Die richtige Taktik für MONEY MONSUN ist schwer zu finden. Sie hängt ganz stark davon ab, wie investitionsfreudig die jeweilige Spielrunde ist. Wer nur über Einnahmen bei der Versteigerung sein Glück machen will, wird meist über die „Besuchsregelung“ abkassiert. Eine gesunde Mischung aus Vorpreschen einer Figur, die etwas oder möglichst das Meiste vom „warmen Regen“ am Ende abbekommt, und Verbleiben der anderen Figur im Hauptfeld, die die Drohgebärde des Abkassierens aufrecht erhält, führt oft zum Spielsieg.

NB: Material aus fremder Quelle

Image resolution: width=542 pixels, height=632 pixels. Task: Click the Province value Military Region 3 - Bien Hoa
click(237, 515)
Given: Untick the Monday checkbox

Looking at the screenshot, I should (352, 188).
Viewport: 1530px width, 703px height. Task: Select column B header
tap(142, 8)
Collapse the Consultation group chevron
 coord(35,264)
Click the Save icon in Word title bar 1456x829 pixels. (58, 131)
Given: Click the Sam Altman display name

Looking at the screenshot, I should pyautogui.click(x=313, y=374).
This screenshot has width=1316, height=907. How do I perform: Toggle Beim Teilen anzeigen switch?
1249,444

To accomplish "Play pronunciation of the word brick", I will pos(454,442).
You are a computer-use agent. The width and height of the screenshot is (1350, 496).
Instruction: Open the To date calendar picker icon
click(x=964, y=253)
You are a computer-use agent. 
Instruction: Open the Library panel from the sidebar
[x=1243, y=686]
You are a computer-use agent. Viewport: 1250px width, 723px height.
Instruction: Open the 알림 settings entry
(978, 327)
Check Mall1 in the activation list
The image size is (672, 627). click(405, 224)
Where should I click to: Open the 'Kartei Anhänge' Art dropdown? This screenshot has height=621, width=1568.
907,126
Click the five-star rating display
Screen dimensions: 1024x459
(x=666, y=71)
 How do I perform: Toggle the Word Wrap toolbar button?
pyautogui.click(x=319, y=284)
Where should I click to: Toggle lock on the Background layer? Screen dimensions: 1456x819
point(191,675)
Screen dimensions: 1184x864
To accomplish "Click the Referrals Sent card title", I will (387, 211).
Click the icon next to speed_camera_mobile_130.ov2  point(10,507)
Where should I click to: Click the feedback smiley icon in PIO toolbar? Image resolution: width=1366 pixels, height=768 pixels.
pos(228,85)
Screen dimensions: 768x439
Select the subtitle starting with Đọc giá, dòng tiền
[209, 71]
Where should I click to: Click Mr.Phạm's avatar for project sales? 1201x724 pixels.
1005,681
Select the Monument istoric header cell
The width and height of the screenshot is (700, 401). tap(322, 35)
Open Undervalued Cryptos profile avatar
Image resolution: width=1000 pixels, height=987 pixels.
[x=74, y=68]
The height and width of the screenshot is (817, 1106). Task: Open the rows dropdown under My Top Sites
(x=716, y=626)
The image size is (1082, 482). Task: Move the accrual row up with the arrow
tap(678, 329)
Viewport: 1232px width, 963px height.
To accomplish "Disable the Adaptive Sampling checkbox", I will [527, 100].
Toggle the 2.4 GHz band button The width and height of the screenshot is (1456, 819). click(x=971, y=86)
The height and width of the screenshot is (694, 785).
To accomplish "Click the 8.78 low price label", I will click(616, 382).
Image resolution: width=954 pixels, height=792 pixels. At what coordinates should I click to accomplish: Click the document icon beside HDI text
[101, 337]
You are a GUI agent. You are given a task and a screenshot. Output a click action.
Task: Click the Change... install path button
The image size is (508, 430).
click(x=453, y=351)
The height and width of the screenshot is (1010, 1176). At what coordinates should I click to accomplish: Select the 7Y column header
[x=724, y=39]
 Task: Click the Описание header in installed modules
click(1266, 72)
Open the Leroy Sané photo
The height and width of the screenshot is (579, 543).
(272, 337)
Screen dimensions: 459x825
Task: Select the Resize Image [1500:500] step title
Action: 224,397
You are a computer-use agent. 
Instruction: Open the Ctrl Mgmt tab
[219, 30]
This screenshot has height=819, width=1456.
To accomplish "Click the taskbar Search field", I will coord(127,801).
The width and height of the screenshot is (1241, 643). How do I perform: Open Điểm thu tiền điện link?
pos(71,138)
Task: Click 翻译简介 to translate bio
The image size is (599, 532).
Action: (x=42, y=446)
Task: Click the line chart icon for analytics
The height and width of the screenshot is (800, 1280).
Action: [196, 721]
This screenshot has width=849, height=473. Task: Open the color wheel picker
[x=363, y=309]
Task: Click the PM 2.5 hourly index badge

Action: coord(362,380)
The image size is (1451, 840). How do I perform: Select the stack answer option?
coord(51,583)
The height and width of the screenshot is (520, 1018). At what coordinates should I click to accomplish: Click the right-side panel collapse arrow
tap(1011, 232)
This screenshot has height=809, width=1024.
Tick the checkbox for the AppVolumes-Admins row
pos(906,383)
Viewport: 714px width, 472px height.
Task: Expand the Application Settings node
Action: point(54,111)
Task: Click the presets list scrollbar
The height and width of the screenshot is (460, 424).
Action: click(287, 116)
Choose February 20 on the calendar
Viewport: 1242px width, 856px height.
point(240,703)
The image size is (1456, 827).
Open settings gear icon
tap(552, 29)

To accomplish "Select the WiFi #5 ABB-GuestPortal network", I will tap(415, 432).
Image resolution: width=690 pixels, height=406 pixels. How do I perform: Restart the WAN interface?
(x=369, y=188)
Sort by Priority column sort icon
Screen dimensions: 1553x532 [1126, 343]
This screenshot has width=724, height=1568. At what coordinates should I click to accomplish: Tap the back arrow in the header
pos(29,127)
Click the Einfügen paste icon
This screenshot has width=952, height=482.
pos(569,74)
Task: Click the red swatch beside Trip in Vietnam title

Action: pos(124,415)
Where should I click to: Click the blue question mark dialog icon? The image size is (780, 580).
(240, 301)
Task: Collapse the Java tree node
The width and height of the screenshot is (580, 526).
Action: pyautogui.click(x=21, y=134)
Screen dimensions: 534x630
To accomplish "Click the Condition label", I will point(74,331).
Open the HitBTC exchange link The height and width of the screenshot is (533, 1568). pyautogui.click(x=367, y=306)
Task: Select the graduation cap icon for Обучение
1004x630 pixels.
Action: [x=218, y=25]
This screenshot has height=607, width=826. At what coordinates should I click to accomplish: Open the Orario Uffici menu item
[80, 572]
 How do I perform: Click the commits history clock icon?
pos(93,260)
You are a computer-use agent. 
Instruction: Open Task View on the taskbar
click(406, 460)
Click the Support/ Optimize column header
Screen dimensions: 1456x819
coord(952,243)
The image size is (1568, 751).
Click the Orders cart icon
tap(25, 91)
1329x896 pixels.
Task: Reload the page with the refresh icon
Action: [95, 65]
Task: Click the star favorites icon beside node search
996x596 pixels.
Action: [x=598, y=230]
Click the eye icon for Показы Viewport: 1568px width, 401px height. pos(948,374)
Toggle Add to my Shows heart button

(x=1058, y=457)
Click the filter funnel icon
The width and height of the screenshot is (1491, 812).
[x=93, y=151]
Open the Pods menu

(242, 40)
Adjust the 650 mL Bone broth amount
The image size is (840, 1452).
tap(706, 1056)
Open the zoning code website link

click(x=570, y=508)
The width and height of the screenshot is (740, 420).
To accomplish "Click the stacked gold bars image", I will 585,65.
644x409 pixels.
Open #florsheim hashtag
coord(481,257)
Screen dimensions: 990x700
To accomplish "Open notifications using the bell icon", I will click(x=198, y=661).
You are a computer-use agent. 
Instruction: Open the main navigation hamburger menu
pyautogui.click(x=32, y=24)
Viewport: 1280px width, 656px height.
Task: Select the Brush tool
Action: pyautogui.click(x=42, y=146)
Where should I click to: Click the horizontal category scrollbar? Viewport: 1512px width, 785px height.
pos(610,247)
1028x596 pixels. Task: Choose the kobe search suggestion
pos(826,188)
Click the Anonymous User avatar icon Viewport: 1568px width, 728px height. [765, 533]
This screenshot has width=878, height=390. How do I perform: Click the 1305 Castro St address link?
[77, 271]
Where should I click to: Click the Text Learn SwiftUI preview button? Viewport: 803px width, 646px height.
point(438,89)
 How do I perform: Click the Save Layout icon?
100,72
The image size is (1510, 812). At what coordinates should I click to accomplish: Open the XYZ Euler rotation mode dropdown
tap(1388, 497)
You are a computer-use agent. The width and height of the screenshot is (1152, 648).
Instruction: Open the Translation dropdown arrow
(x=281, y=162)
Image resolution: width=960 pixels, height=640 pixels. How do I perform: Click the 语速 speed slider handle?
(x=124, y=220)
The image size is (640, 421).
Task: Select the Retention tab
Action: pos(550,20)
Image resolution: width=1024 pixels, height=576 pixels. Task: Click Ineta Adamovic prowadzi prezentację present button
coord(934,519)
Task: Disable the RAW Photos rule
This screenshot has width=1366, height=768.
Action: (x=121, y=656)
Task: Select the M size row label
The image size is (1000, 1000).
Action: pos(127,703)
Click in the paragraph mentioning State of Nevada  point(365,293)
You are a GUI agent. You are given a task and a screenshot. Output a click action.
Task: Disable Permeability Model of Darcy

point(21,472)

Entscheidend bleibt dabei aber immer der richtige Riecher bei der geheimen Versteigerung.
Klasse Spiel mit schönen neuen Elementen, tolles Spielmaterial, wobei der Skaiplan auch ruhig an der Wand landen kann, da der Spielplan nur Laufbahnfunktion hat. Mit den Mühlsteinen, die Geldaufgaben übernehmen, lässt sich schnell ein 25er-Kurs als Spielplanersatz auslegen, so dass Sie nicht nur ein tolles Spiel erwerben, sondern gleichzeitig eine eindrucksvolle Grafik von Wolfgang Friedrich. Dafür ist dann der Preis von 35 Euro mehr als angemessen.
Titel: MONEY MONSUN
Autor: Reinhold Wittig
Grafik: Wolfgang Friedrich
Verlag: Edition Perlhuhn
Spieler: 4 bis 6
Alter: ab 10 Jahren
Spieldauer: ca. 45 Minuten
Preis: ca. 35 Euro
Spiel 16/2004 R82/2021
Die Rezension erschien 2004 unter www.spiel-und-autor.de
Wertung Spielreiz damals 7 von 10 Sternen,
das entspricht: Gerne morgen wieder
Zum Spiel und zum Autor:
Über den Göttinger Geologen, Puppenspieler, Künstler und Spieleerfinder ließen sich Seiten füllen. Ich halte mich an dieser Stelle kurz:
Reinhold Wittig, der 84jährige Erfinder des Spieleautoren Treffens in Göttingen, entwickelt seit 1958 Spiele. 1976 gründete er seinen Kleinverlag Edition Perlhuhn, der mit Skaiplänen und Spielen in der Rolle bekannt wurde.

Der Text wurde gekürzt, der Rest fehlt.